Foi numa dessas viagens, quando tinha acabado de chegar na cidade, que foi abordada por uma adolescente em situação de vulnerabilidade. Albanita conta que a menina se aproximou e pediu ajuda, relatando que tinha fugido de casa.
“Ela disse que tinha acabado de fugir de casa, que não aguentava mais apanhar. Foi nesse momento que me tocou e pedi para ela sentar do meu lado e fiz a ligação para o pai dela”, contou.
A menina, natural do Entorno do Distrito Federal, havia fugido da casa da mãe, no Setor Leste Vila Nova, após dois anos de abusos. No imóvel moravam a adolescente, a mãe dela, o padrasto e uma outra mulher, que mantinha uma relação com o casal.

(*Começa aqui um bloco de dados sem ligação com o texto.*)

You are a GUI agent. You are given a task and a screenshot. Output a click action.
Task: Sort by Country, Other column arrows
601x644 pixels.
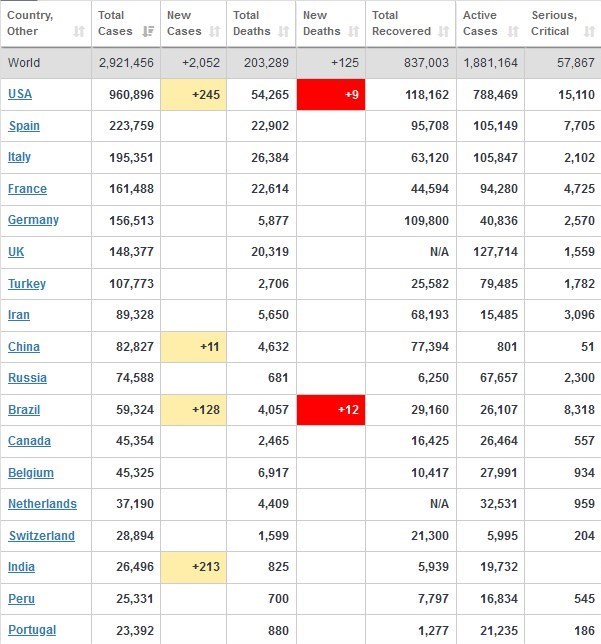(79, 31)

Por dois anos, a menina enfrentou uma rotina de abusos físicos e psicológicos, que incluíam a privação de alimentos e higiene, além de castigos físicos que incluíam surras com pedaços de madeiras e fios.
Com a ajuda de Albanita, a menor conseguiu ligar para o pai, que continuava morando no DF e havia perdido contato com a filha. A polícia foi acionada e os três adultos, envolvidos nos crimes de maus-tratos, foram presos.
“Ela [mãe] falou: ‘não, ela tá bem, tá vivendo’. Mas nunca deixou eu ter contato com ela. Aí, pela situação em que a minha filha ficou, vi que ela estava sendo mantida em cárcere privado, presa, dormindo no chão”, contou o pai, que preferiu não ser identificado.
Após tomar conhecimento da situação, o homem viajou para Goiânia para se reunir com a filha. Para a polícia, ele contou que a mãe da menina não deixava que ele tivesse contato com a filha.